High School Principal Greg Robertson presented the proposal at the board’s Feb. 28 regular meeting.
The flexible plan would provide longer instructional periods, fewer classes per day, a common lunch period and allow greater focus on academics.
“Schools that use this schedule absolutely love it,” Robertson said. “We had a fabulous committee and visited four different sites.” Those included Chatham, Berkeley Heights, Mendham and Ridgewood. “These places were hot. There’s an excitement in the air,” he said of the visits.
He explained that the revised schedule would be closer to the college experience and would be more stimulating for both teachers and students. Classes would rotate during different periods of the day and week. There would be six class periods a day, 59 minutes in length and a 45 minute common lunch period. Each class would meet three times in a four-day cycle.
He also praised the advantages of a common lunch, when everyone would eat between 10:52 and 11:37 a.m. He added, however, that guidance counselors and nurses would not be on that lunch schedule. But the common period means students could eat with their friends, have access to faculty and staff or meet with clubs and other activities. The auxiliary gym would be utilized, he said, with a tarp in place to protect the floor. Kiosks would be provided to augment the cafeteria service as well as other areas to sit and eat.
“This is a change that inspires everyone,” Robertson added. “People who’ve tried it have nothing but positive things to say. It provides variation. It’s not the same mundane schedule.” He acknowledged that students would probably adapt more easily than teachers and that they would experience less stress. “This is an opportunity for our teachers to rethink how they’re teaching,” Robertson said.
Questions came up from the public about study halls, sports, physical education and tutorials, among other issues.

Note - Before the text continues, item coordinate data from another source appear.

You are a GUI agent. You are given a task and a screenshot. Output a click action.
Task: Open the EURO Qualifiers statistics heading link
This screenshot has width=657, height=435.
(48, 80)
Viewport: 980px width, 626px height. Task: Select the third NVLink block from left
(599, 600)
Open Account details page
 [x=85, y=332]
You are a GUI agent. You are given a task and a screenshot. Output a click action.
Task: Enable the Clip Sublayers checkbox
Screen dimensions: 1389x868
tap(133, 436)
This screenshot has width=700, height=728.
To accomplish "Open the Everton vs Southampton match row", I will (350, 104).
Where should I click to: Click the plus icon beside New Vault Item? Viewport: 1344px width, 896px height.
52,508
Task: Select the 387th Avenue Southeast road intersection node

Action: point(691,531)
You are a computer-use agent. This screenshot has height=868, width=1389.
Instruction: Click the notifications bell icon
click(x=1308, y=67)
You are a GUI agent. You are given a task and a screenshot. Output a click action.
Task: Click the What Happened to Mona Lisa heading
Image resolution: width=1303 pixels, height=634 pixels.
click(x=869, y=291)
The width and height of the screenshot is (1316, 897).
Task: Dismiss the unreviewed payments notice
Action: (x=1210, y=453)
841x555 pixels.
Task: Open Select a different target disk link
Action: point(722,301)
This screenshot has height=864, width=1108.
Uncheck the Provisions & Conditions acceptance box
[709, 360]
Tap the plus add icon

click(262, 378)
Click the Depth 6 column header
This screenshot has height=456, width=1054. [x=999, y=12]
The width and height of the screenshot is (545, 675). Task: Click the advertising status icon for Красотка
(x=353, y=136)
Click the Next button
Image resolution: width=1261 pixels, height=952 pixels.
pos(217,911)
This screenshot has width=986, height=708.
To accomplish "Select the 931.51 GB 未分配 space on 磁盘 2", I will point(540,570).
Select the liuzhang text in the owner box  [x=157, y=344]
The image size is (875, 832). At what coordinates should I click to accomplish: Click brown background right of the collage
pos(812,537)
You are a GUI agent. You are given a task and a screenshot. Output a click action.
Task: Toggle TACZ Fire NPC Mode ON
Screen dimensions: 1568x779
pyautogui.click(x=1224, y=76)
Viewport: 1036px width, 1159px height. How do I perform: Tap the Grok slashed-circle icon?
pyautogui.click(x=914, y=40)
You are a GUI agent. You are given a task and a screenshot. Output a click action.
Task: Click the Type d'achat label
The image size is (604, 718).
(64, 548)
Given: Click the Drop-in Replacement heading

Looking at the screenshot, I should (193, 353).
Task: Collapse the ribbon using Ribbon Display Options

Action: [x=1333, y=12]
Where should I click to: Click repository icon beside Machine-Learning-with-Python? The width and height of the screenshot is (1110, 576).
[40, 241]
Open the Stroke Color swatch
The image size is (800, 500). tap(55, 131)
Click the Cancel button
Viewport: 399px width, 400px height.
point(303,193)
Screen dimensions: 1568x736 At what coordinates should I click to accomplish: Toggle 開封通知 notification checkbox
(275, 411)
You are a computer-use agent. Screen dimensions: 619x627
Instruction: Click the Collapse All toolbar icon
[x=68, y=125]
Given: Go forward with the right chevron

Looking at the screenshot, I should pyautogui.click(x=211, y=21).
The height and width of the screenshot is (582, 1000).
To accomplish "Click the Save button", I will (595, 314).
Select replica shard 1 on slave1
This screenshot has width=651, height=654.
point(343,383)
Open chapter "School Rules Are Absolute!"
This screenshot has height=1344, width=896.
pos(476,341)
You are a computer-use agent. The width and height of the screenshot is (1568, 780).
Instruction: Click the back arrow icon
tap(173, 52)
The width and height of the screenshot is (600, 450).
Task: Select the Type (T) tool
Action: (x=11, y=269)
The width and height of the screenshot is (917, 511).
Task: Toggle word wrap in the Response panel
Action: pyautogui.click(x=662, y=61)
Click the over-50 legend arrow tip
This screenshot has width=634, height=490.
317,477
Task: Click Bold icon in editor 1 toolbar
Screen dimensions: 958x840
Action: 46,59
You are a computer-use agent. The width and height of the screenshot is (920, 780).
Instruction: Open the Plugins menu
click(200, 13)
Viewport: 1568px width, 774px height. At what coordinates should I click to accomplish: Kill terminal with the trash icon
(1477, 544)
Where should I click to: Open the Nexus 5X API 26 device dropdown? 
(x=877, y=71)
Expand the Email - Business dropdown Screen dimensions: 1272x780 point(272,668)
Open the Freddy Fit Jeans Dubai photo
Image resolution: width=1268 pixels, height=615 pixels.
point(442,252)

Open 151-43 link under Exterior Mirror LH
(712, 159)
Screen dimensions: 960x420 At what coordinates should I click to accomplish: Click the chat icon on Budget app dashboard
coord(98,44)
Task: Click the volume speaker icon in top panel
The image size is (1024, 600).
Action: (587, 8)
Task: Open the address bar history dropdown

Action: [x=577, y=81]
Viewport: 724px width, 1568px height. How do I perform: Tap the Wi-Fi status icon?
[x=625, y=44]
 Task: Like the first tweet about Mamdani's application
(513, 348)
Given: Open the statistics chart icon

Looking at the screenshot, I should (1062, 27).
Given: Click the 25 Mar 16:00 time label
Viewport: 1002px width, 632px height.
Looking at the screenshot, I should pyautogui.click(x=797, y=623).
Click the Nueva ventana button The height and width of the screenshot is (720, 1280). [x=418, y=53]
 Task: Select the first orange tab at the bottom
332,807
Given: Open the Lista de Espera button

One parent commended the committee, saying there are so many plans to choose from that committee she’s seen in other schools have “collapsed under their own weight.” She applauded the energy and critical thinking that went into the process.
The board unanimously supported the plan.
School Business Administrator Gary Lane provided a budget update. State aid has increased, he said, so the district is able to maintain academic and co-curricular activities. The sale of the Green Village Road School will provide a one-time revenue increase, which will be used for capital improvements. The operating budget is up 2.5 percent, he said, to $36,228. The tax levy would have a 2 percent increase. The budget must be submitted to the county for approval before coming back to the district for a vote.
Resident Steve Wells told the board how disappointed he was in the Madison Borough Council meeting Monday night and the removal of Ray Codey as borough administrator.
“I’m beyond shocked,” he said. “It sends a lot of messages of the wrong type, of the kind of town we are.” He said he had “tremendous praise for Codey’s performance.
Somebody’s got to stand up and say when political conduct crosses the line. He was blindsided overnight.” Wells also made the point that relations between the borough and the school district have improved “and Codey was the glue that’s held this together.”